Since the very beginning of his career in the 1970s, Brian Maguire has approached painting as an act of solidarity. He operates a truly engaged practice, compelled by the raw realities of humanity’s violence against itself, and the potential for justice.

Maguire’s preoccupations draw him to the margins of the art world—alternative space, prisons, women’s shelters, and psychiatric institutions—making shows in traditional gallery and museum spaces something of a rarity. Maguire’s most recent paintings directly confront issues of migration, displacement and human dignity in the face of the current global unrest. They are some of his most nuanced and ambitious to date, which he has crafted with larger brushes and thinned-down acrylic on canvas. He works slowly, using photographic sources, searching for that point where illustration ceases and art begins. This growing contrast between the seductive painterly aesthetic and the subject matter only adds to the potential impact of these formidable canvases.In 2018 Maguire released his newest publication that displays a substantial new artist monograph surveying his career to date. Maguire has shown extensively in Europe and the US, also participating in shows in Korea, China and Japan.

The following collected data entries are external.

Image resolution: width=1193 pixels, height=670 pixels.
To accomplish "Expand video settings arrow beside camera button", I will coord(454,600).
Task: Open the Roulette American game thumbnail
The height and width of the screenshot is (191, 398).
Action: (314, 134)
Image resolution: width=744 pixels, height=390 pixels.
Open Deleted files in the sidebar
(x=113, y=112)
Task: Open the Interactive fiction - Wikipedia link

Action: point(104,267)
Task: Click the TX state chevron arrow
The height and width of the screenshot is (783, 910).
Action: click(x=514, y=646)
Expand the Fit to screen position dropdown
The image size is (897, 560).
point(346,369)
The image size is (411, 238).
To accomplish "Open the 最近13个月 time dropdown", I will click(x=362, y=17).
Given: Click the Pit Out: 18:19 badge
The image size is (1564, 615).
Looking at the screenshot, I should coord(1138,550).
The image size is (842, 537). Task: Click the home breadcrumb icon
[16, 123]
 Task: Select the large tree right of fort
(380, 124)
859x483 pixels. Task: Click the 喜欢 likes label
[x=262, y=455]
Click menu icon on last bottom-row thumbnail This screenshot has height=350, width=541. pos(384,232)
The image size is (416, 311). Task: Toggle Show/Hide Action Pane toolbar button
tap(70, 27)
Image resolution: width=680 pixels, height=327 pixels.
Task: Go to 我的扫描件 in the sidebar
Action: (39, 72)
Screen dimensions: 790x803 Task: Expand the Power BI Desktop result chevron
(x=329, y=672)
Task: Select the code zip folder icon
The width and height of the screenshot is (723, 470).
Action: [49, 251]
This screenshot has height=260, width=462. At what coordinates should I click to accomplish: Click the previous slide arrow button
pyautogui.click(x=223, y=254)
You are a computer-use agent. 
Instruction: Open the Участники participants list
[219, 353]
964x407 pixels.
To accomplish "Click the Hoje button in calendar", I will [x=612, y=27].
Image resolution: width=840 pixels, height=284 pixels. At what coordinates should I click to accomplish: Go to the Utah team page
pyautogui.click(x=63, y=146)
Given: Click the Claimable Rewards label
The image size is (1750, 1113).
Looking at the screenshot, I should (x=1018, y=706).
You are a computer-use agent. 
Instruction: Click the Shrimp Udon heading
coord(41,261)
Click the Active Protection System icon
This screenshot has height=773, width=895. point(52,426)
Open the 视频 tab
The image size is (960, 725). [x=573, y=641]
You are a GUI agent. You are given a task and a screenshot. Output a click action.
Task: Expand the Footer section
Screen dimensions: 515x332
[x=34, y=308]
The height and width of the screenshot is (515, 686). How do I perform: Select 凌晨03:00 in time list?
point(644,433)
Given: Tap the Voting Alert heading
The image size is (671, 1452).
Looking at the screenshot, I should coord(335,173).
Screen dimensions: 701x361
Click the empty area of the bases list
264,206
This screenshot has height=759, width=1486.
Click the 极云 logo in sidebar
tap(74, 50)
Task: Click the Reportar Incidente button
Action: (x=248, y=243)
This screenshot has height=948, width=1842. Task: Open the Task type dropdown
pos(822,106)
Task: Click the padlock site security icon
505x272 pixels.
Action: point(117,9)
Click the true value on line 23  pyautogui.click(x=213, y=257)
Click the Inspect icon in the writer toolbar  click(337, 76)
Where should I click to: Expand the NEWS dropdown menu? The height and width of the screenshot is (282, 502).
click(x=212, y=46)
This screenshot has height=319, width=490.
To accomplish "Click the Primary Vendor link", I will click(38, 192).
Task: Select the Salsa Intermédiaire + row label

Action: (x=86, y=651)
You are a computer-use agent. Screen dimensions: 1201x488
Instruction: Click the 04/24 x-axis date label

Recent solo exhibitions include: War Changes It’s Address, United Nations Headquarters, New York, USA, (2020); Scenes of Absence, Rubin Center, Texas University, TX, USA, (2019); Escenarios de ausencia, Art Museum Ciudad Juárez, Mexico, (2019); War Changes Its Address: The Aleppo Paintings, Irish Museum of Modern Art, Dublin, (2018); Concerned, Royal Hibernian Academy, Dublin (2018) and the European Parliament, Brussels (2012). Recent group exhibitions include: Naked Truth, Crawford Art Gallery, Cork, (2018); Demise, Cleveland University Art Gallery, Cleveland, OH, USA, (2018); The sea is the limit, York Art Gallery, York, UK, (2016); Conversations, the Irish Museum of Modern Art, Dublin (2014) and Ni Una Mas, Leonard Pearlstein Gallery, Drexel University, Philadelphia, USA, (2010).

Maguire’s work is represented in the collections of Irish Museum of Modern Art; Dublin City Gallery The Hugh Lane; Museum of Fine Art Houston, Texas; Gemeentemuseum, Den Haag, The Netherlands; Alvar Alto Museum, Finland.